• _Work request_
Apart from the images, every record below must be given again without alteration.

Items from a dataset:
###
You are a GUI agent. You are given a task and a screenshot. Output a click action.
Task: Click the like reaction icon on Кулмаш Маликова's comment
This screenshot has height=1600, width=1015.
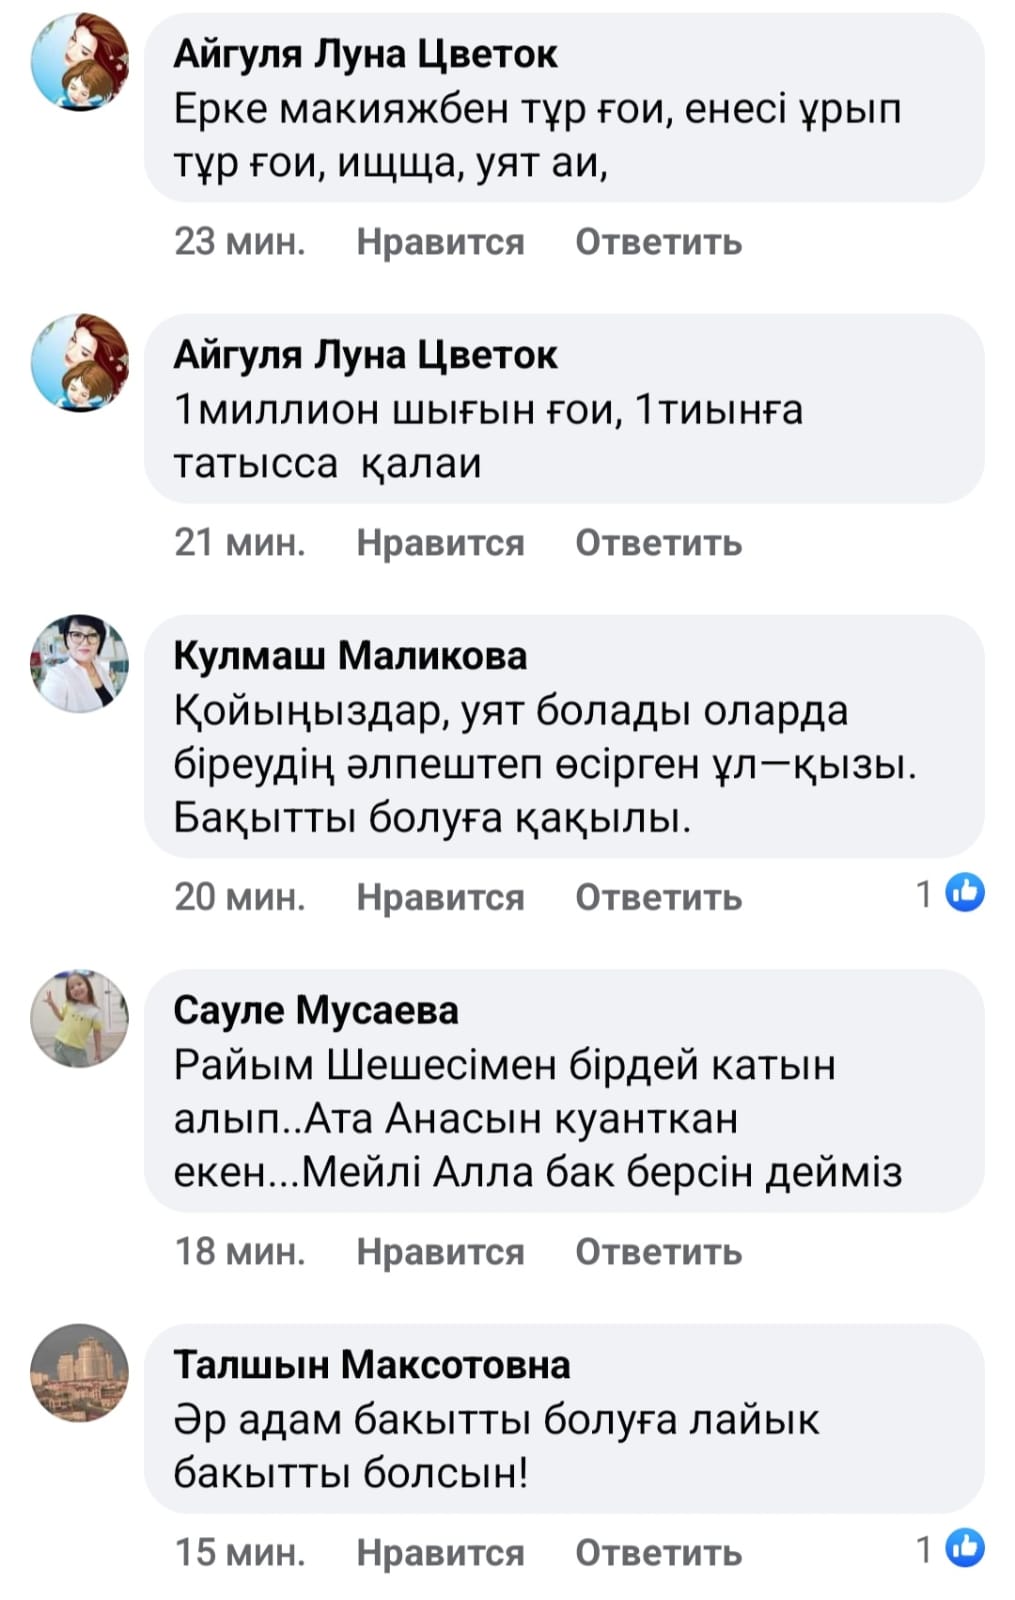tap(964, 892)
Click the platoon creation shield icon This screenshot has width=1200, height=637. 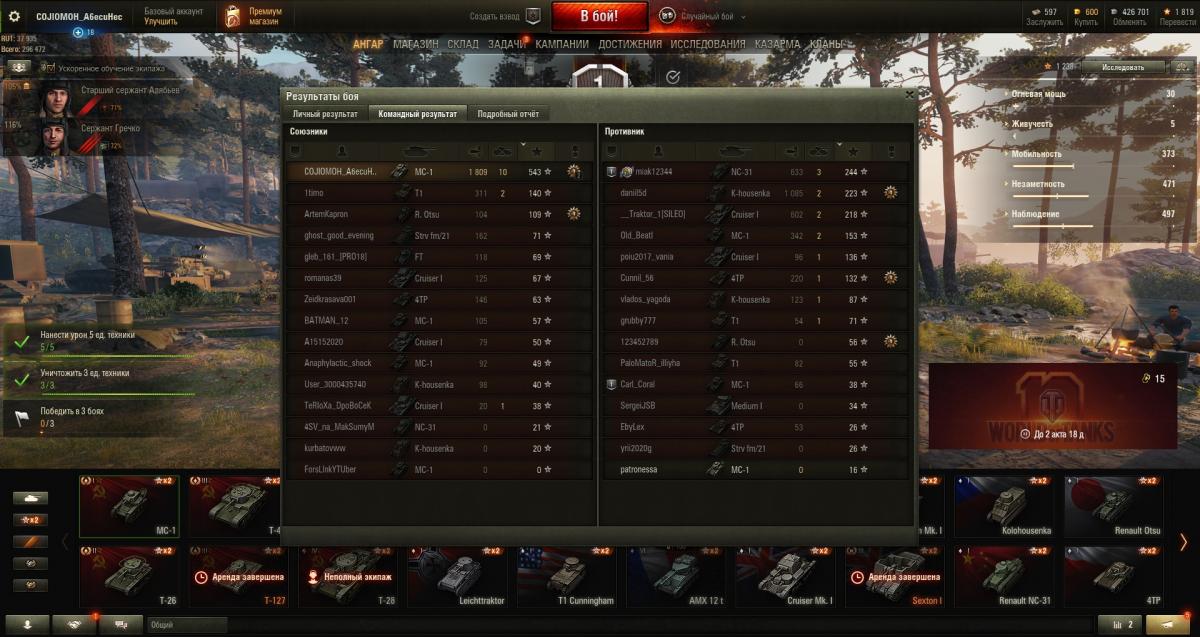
###
• _Your solution_
You are a GUI agent. You are given a task and a screenshot. Output a click action.
Task: Click the like reaction icon on Кулмаш Маликова's comment
This screenshot has height=1600, width=1015.
tap(964, 892)
Click the platoon creation shield icon This screenshot has width=1200, height=637. 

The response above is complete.